> **WORK TO COMPLETE**:
When the line containing "Click the 101 points field" appears in the entries below, begin printing there and stop after the line containing "Given: Play the product video thumbnail"; print each of those lines exactly and no other line.

> **INFORMATION**:
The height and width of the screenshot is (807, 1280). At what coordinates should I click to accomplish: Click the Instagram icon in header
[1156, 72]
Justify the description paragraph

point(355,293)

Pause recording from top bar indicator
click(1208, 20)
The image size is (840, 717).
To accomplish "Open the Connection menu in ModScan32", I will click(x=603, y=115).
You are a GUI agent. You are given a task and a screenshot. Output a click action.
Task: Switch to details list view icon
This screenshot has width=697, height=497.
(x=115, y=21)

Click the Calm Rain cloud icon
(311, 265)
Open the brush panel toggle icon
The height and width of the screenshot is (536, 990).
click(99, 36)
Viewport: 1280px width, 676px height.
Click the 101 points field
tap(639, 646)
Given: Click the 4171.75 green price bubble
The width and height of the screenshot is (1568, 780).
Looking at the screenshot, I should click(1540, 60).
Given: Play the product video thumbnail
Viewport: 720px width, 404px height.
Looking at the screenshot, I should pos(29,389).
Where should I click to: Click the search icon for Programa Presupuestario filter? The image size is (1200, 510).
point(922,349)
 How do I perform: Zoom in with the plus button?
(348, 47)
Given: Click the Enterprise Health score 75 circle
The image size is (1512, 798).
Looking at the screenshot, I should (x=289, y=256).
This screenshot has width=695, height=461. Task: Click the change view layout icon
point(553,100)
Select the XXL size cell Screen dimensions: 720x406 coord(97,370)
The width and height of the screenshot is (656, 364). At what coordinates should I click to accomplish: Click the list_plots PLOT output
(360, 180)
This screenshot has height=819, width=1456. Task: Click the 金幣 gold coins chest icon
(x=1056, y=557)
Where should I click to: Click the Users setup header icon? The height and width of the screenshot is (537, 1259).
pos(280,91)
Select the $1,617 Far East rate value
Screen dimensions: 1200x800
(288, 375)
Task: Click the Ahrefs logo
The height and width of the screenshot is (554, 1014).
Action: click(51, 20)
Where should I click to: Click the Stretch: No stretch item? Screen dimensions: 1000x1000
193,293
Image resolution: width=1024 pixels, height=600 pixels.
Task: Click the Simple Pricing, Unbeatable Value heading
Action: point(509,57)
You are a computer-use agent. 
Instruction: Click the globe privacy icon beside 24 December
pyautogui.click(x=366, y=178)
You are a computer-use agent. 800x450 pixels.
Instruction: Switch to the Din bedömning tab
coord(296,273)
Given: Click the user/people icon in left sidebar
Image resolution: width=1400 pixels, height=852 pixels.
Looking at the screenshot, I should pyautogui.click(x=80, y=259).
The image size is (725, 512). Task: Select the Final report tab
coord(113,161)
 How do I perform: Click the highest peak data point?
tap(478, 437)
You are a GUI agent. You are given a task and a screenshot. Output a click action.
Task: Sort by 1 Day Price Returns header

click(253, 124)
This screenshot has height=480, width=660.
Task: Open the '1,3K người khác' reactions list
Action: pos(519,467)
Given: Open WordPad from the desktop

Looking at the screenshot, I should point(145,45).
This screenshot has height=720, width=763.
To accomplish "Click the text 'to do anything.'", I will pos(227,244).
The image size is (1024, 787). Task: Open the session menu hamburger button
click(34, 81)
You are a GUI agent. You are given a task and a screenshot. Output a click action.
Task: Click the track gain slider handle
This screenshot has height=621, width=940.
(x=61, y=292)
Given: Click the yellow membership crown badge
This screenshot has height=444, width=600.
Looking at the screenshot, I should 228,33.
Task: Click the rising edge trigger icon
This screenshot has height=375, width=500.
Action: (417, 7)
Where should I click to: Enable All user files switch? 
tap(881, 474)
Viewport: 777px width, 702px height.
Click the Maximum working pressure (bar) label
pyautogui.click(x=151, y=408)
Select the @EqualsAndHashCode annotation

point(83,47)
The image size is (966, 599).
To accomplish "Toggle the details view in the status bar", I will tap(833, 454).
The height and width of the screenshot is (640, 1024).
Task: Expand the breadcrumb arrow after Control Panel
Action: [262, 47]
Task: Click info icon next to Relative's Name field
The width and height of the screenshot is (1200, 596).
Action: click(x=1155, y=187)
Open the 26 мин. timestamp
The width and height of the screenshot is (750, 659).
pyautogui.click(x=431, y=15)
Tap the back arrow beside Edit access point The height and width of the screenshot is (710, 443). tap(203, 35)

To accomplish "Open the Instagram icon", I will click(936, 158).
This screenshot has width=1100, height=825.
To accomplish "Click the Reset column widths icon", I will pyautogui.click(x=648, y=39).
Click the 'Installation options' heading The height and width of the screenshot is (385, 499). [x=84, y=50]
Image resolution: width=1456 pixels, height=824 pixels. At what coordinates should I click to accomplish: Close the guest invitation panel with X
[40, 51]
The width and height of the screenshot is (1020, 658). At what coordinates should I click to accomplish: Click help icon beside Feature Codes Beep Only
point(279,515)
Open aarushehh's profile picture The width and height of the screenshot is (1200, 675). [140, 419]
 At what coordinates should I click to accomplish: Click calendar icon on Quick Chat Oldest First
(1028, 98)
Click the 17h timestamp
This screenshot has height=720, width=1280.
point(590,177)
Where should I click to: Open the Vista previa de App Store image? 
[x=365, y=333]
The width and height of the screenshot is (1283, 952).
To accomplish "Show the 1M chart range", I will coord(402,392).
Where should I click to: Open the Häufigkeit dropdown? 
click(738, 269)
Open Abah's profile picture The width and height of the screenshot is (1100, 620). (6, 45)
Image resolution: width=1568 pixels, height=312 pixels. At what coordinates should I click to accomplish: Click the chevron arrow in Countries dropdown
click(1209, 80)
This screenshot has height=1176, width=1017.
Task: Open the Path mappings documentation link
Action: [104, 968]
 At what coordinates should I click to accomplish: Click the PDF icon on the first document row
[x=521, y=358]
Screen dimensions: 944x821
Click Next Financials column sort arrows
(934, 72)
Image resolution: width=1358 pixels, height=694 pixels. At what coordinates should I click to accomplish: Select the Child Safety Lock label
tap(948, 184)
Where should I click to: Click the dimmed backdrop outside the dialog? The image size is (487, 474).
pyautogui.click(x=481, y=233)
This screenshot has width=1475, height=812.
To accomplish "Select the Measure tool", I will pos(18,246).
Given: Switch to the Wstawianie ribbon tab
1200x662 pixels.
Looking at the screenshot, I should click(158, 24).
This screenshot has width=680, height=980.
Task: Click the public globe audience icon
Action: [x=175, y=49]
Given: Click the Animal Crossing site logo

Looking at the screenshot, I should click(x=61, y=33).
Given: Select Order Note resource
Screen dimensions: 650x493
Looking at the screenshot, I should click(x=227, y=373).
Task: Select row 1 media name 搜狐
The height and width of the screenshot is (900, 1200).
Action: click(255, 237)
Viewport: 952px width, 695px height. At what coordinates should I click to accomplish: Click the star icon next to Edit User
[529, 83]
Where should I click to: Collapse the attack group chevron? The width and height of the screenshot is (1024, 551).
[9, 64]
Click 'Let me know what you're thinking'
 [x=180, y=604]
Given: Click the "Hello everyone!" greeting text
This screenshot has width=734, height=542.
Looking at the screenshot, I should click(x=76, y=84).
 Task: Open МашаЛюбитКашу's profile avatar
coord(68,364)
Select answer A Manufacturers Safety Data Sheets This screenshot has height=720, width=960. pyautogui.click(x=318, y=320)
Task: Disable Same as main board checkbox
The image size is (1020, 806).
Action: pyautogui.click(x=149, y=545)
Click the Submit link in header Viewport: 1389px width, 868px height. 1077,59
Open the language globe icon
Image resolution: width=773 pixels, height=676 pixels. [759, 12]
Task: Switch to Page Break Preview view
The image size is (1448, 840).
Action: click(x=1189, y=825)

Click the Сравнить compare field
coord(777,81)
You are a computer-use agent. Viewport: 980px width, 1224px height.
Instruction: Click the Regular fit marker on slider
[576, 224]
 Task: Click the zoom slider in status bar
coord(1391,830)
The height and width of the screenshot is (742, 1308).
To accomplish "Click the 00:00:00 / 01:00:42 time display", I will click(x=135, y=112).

> **RESULT FOR THIS EXERCISE**:
Click the 101 points field
tap(639, 646)
Given: Click the 4171.75 green price bubble
The width and height of the screenshot is (1568, 780).
Looking at the screenshot, I should click(1540, 60).
Given: Play the product video thumbnail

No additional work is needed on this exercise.